The S-1 also discloses that Sol-Wind has and will generally enter into “tax equity transactions” as a means of providing capital to acquire the renewable energy assets.  As explained in the S-1:

U.S. federal [and] state…governments…have established various tax incentives to support the development of renewable energy assets, which permits for the sale of tax equity. The incentives include PTCs, ITCs, accelerated tax depreciation and certain state tax credits (collectively, "Tax Benefits"). Investors in tax equity typically receive all or virtually all of the Tax Benefits, including PTCs, ITCs and depreciation, from U.S. solar and wind power generation assets and a small amount of cash flows from each asset.

It is not entirely clear from the S-1 how Sol-Wind can both monetize the Tax Benefits in tax equity transactions and still not owe any corporate level tax for 30 years.  Presumably, it will monetize less than all of the Tax Benefits in the tax equity transactions to enable the corporate blocker to shelter its income for the next 30 years.

Comparison of Sol-Wind’s MLP to Other Structures

The Sol-Wind structure is like an upside down yieldco.  In the yieldco structure, the public entity is a corporation that owns a partnership; in the Sol-Wind structure, the public entity is a partnership that owns a corporation.  One drawback of the Sol-Wind structure is that the public investors will receive an IRS Schedule K-1 from the MLP, which causes tax filing complexity not present in the yieldco structure (where the public holds corporate stock).

The Sol-Wind structure is similar to the MLP structure used by private equity fund managers that went public (e.g., KKR).  These MLPs also had underlying assets that generated non-qualifying income under I.R.C. § 7704(d) and, therefore, had to have a blocker corporation between their business operations and the MLP.

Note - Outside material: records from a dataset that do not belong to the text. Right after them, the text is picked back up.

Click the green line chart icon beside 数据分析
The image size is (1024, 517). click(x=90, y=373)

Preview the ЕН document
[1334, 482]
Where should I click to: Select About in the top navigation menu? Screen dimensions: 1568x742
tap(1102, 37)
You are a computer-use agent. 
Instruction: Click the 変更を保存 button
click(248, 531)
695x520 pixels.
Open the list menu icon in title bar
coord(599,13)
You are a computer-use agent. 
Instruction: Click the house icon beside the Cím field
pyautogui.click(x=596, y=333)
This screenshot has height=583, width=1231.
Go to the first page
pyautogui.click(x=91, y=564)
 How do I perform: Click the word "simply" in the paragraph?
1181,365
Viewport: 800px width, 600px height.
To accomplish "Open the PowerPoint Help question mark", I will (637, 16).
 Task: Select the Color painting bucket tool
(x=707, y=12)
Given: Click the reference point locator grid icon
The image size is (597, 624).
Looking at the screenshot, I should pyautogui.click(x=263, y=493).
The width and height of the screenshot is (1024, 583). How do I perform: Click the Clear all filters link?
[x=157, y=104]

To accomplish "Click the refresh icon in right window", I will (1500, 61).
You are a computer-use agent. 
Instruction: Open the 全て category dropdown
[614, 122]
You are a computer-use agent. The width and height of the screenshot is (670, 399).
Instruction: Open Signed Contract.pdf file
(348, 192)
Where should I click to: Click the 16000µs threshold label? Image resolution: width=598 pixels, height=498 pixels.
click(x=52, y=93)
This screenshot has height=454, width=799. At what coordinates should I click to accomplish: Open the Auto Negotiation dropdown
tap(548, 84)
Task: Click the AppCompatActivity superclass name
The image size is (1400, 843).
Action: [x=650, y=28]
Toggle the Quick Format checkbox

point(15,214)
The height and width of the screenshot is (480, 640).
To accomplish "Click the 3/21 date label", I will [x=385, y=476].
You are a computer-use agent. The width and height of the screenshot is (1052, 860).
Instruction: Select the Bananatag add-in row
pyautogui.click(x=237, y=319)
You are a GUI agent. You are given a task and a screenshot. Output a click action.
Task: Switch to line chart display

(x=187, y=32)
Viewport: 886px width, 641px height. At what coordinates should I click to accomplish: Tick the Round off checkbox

The blocker structure used by Sol-Wind and the private equity fund manager MLPs is different from the classic structure used for oil and gas MLPs.  Oil and gas MLPs do not need to interpose a corporation between the MLP and the underlying business operations because oil and gas assets generate “qualifying income” under I.R.C. § 7704(d).  Thus, the corporate tax is avoided completely.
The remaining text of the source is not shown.